/---
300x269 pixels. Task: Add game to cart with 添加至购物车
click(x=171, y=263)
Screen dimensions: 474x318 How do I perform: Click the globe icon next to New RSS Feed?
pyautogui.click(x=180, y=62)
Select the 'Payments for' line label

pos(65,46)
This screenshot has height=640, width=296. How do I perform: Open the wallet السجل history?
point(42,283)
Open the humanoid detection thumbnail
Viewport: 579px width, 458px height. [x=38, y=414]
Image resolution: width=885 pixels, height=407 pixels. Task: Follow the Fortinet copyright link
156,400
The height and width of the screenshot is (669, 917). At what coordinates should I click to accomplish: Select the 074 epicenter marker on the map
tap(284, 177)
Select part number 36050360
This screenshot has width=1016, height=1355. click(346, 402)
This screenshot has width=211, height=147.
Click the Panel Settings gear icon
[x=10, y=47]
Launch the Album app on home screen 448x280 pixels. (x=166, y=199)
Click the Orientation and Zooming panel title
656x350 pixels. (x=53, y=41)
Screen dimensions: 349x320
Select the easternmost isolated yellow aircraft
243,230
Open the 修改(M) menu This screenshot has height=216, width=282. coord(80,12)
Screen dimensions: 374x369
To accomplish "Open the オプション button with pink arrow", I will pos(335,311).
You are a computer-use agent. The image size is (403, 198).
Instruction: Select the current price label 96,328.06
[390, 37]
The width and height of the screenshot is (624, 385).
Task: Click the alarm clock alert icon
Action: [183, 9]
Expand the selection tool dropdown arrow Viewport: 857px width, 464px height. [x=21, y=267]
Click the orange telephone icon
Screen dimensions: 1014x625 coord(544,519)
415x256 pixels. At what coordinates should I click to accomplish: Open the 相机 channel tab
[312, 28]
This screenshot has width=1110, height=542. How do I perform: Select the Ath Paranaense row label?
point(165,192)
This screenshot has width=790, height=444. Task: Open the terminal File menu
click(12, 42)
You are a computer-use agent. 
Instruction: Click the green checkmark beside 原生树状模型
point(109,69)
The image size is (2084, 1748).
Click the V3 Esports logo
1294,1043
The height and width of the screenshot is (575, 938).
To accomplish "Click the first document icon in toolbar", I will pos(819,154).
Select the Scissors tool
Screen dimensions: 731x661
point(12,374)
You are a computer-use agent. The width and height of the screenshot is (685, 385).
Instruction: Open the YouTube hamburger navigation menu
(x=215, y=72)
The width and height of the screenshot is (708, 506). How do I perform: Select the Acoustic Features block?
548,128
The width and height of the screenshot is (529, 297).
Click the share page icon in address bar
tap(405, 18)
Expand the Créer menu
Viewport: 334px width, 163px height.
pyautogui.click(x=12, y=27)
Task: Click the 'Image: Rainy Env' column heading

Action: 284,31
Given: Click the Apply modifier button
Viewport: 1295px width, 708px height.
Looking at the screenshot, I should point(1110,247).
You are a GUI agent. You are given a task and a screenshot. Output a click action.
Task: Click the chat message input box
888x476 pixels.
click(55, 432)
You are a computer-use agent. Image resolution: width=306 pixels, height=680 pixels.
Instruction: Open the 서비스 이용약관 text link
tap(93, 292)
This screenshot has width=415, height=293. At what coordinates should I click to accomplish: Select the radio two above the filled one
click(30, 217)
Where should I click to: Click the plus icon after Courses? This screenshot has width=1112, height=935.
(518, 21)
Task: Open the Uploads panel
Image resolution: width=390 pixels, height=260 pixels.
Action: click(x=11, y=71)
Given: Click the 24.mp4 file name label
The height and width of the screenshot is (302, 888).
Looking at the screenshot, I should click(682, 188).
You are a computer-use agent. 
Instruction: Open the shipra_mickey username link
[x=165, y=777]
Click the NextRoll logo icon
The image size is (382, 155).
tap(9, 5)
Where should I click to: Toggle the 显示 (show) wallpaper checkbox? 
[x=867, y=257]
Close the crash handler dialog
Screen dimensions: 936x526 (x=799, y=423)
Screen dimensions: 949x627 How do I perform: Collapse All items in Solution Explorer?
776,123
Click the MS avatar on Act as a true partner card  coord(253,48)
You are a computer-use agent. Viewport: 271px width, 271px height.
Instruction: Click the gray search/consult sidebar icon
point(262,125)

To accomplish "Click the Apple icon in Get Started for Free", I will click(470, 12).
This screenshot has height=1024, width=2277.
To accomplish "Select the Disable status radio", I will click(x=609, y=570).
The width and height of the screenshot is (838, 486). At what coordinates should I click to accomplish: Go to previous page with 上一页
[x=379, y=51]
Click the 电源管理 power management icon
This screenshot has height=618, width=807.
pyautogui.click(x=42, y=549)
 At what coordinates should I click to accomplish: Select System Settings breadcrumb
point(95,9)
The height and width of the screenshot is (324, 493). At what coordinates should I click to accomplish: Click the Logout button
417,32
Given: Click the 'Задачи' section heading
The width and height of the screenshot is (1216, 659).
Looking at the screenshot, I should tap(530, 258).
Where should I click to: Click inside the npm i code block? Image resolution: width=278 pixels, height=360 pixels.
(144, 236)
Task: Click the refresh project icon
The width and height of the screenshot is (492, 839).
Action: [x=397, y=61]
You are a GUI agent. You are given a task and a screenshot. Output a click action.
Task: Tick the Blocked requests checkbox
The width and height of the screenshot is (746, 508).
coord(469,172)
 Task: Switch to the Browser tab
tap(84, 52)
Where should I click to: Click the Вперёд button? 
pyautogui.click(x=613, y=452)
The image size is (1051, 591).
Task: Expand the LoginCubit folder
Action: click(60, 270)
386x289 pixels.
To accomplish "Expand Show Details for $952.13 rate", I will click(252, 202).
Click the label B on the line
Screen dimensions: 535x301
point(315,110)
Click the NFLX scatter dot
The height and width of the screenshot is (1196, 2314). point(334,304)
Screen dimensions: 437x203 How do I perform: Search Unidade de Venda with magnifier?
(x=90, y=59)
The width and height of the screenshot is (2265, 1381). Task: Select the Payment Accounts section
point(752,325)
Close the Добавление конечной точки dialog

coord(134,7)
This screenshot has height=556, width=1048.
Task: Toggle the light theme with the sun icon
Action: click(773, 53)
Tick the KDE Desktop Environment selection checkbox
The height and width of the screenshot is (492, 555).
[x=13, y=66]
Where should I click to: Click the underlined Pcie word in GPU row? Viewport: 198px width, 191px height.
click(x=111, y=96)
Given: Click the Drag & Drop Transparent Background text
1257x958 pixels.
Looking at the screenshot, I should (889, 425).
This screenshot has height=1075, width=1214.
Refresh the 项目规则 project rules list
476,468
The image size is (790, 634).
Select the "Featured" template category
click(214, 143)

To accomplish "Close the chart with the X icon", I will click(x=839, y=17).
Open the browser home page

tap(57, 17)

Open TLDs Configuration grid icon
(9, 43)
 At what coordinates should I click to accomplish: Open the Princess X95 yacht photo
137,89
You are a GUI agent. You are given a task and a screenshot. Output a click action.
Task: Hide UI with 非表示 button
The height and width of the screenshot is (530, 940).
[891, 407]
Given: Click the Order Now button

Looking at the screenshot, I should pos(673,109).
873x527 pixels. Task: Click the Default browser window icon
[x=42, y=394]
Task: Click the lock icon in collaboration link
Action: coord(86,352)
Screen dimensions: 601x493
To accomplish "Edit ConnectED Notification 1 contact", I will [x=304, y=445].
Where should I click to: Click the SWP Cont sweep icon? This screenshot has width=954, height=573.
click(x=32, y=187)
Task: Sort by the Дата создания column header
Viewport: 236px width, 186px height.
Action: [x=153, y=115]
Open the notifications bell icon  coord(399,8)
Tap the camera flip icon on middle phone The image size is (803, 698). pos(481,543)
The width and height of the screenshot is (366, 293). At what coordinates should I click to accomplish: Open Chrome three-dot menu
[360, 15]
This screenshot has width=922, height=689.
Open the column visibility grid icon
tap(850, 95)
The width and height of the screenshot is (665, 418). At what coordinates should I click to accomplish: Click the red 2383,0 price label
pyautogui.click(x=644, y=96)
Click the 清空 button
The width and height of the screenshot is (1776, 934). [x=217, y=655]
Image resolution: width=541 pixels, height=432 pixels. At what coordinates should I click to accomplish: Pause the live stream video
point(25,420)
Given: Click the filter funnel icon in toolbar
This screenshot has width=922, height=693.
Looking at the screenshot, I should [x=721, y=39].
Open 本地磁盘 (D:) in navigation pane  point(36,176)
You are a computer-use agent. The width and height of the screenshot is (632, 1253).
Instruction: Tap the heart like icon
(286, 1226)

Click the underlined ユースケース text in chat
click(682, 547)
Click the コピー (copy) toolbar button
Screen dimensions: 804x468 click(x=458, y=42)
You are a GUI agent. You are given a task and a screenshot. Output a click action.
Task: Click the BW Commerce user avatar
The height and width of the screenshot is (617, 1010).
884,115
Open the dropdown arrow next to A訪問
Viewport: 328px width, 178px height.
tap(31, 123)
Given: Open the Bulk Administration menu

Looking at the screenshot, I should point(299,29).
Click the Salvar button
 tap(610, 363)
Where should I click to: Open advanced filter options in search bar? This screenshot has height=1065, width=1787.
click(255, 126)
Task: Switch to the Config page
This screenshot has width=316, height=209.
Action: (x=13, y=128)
\---
**WHAT YOU WILL DO**
Transcribe the material verbatim, from the line containing "Click the コピー (copy) toolbar button" through the end of the material.

**COMPLETE RESPONSE**
Click the コピー (copy) toolbar button
Screen dimensions: 804x468 click(x=458, y=42)
You are a GUI agent. You are given a task and a screenshot. Output a click action.
Task: Click the BW Commerce user avatar
The height and width of the screenshot is (617, 1010).
884,115
Open the dropdown arrow next to A訪問
Viewport: 328px width, 178px height.
tap(31, 123)
Given: Open the Bulk Administration menu

Looking at the screenshot, I should point(299,29).
Click the Salvar button
 tap(610, 363)
Where should I click to: Open advanced filter options in search bar? This screenshot has height=1065, width=1787.
click(255, 126)
Task: Switch to the Config page
This screenshot has width=316, height=209.
Action: (x=13, y=128)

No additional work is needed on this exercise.